Friday, October 31, 2014

There's a country song for that...

Growing up with clogging shoes and banjo riffs, my country roots are strong.  Throughout my life, I have always heard a country song playing the soundtrack playing in the background. I swear for every memorable moment there's a country song for that.

I called my sister yesterday and before I even said hello, I belted the lyrics to the Travis Tritt song "I'm a Member of a Country Club." Ironically, I didn't mean just my love for my country music, but my husband's love for golf has actually made us country club members.  I'm not convinced we're country club material, but this summer I will be taking advantage of it by sitting poolside, I'm sure.

When I hear the first notes of "It Won't Be Like This for Long," I tear up and secretly curse Darius Rucker for singing such harsh realities into what is my daily life.  I honestly can't remember the dirty diapers pilling up, the staying up all night with my refluxing baby, or hushing the screams of a colicky infant.  I'm still peeling off a clingy toddler at preschool, but it's true, it really won't be like this for long.  I've already seen how true those words are.

My ringtone when David calls is "God Gave Me You" and while I first heard the song on KLove, it's Blake Shelton serenading me when my husband rings.  Our marriage has been a crazy roller coaster ride the past 5 years, and having two babies within the first 3 years was life changing.  I'm forever thankful that God sent me a mate that compliments me so well and that I have someone that brings out the best in me, makes me laugh, believes in me, stands up to my stubbornness, and makes this journey so much more worthwhile.  

I can sing Mel McDaniel when the babies are wearing their blue jeans, or Taylor Swift when they're acting all "Mean."  Truly, there's always been a country song for whatever moment, silly or serious, happy or sad, that life brings.

Sunday, October 12, 2014

Training Wheels

We've been talking about getting our three year old her first bike for Christmas.  It's probably time; she's big enough, her brother had one at this age. Still, I hesitate a bit. Partly because if we buy one little princess something, we either have to buy 2 OR expect them to share... And well, both of those prospects make me want to pull my hair or gouge my eyes out. Watching the two play on the concrete cul de sac we call their play space grates my nerves and requires extra large glasses of wine in the evening to relax.

I still remember when my daddy took of my bike's training wheels.  I was just a couple years older than Reagan and Anna, and I had a huge grassy backyard to crash into. I wobbled, and held my foot on the break so I didn't coast too fast, and I very much wanted to look back and see how far my dad's safe hands were.  As the girls grow bigger, I'm learning to let go and watch them explore.  It's hard.  I don't want to see their skinned up knees or bruises I think I could prevent.  But you know, most of the time, they are more than okay, and exceed my expectations for what they're truly capable of.

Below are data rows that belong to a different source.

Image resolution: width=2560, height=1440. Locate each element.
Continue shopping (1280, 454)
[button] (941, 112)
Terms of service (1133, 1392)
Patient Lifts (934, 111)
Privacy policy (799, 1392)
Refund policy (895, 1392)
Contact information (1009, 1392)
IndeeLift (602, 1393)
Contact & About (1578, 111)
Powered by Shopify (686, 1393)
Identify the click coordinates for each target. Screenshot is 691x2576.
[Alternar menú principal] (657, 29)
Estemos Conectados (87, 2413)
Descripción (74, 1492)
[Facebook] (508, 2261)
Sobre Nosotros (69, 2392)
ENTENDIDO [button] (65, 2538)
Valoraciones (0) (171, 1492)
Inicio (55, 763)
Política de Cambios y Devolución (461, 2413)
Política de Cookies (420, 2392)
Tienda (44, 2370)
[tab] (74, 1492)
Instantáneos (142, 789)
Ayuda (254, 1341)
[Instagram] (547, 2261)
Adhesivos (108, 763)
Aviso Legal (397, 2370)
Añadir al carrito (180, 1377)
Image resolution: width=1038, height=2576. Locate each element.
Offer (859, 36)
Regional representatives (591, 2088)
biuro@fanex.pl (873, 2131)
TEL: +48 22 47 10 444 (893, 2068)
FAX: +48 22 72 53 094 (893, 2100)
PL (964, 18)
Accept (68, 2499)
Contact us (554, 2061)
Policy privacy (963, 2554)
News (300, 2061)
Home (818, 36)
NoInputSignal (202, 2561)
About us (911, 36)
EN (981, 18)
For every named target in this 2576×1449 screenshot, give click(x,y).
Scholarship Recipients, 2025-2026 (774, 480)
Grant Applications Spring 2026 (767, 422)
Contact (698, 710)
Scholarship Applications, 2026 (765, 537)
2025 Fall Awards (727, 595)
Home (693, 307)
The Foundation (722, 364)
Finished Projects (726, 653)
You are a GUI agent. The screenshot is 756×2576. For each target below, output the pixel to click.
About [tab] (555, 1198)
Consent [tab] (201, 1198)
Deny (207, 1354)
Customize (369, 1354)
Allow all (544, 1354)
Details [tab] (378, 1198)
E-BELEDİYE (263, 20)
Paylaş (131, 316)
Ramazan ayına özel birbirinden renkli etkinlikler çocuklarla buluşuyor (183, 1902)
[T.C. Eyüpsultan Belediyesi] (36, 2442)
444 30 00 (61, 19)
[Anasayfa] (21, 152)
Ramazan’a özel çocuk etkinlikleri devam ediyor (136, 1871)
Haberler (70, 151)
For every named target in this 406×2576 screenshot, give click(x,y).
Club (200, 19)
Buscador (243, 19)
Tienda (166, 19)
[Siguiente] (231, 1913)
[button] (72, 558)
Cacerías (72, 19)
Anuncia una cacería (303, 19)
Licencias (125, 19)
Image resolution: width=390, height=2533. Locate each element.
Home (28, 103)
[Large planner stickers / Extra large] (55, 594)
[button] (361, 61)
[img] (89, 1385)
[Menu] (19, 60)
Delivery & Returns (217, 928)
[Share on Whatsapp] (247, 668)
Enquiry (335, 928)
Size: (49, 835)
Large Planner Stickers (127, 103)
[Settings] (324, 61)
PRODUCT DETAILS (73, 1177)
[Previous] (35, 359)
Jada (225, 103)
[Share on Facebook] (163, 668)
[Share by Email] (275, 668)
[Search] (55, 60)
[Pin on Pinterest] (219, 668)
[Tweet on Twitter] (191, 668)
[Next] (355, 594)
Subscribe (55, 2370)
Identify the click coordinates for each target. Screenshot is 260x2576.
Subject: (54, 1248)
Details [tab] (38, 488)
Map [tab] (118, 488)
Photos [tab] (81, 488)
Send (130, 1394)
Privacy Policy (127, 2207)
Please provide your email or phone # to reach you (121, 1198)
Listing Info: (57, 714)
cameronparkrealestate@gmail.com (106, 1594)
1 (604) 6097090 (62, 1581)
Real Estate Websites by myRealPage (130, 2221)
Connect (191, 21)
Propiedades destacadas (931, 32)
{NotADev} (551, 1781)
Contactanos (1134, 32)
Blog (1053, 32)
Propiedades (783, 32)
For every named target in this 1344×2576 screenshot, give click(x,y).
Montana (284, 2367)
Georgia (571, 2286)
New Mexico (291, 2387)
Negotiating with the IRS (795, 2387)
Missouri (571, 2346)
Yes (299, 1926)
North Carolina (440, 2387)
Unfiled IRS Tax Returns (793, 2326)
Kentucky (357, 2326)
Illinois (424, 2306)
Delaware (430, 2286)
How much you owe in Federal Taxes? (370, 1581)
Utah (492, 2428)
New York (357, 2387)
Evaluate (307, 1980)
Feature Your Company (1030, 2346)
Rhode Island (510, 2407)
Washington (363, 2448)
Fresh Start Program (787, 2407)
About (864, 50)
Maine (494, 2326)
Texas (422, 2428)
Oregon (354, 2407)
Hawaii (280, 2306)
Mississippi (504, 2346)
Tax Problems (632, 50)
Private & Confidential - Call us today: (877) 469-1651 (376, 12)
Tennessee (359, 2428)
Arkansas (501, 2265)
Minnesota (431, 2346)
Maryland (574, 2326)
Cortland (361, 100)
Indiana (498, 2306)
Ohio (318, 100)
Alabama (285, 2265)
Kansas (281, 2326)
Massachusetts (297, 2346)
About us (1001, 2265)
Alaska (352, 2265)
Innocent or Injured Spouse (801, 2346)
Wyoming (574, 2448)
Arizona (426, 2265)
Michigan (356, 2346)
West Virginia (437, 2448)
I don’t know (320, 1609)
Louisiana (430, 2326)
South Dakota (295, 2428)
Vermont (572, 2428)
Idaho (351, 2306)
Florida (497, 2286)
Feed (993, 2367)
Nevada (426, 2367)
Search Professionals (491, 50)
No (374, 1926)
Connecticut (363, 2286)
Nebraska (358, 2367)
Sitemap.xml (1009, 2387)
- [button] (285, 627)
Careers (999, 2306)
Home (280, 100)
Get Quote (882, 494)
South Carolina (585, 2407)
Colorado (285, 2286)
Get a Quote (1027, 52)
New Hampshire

A few weeks ago, Anna counted to 15 by herself.  I didn't even know she could count to five alone.  Her sister manipulates nearly all conversations we have, and Anna rarely has the opportunity to share what she knows. Without the safety net of her sister's constant chatter, Anna proved that she, in her own right, has a lot going on and to say herself.  Reagan swears by the time she's four she will sleep alone in her big bed, but for now until then, she will happily stretch her lanky self between her daddy and I.  Luckily we have a king sized bed, because a lot of nights three sets of little feet pitter patter into our room.

I guess in life there are lots of "training wheels."  I think back on my mentor teacher, Mrs. Hall, who taught third grade forever and did her best to guide me through my student teaching experience.  While she had experience and knowledge, student teaching did not do the best job of preparing me for the real world of teaching.  I never wanted to quit student teaching.  I'm pretty sure I wanted to quit every other day my first year.  I'm thankful to Kerry for trusting me to nanny her two little girls for several years. And while I love them and always spoiled them, it probably could never prepare me for how much I would love my own little ones & how 24/7 motherhood was even more exhausting than summers with Jordyn and Chrissy. I guess Reagan is probably ready for her big girl bike.  Because after all, her stabilizers (Peppa Pig talk for training wheels), aren't the real thing.  It's her dad's and my job to do our best to prepare her for the reality of life without training wheels, who knows, when the day comes, maybe we will do it in my childhood grassy backyard.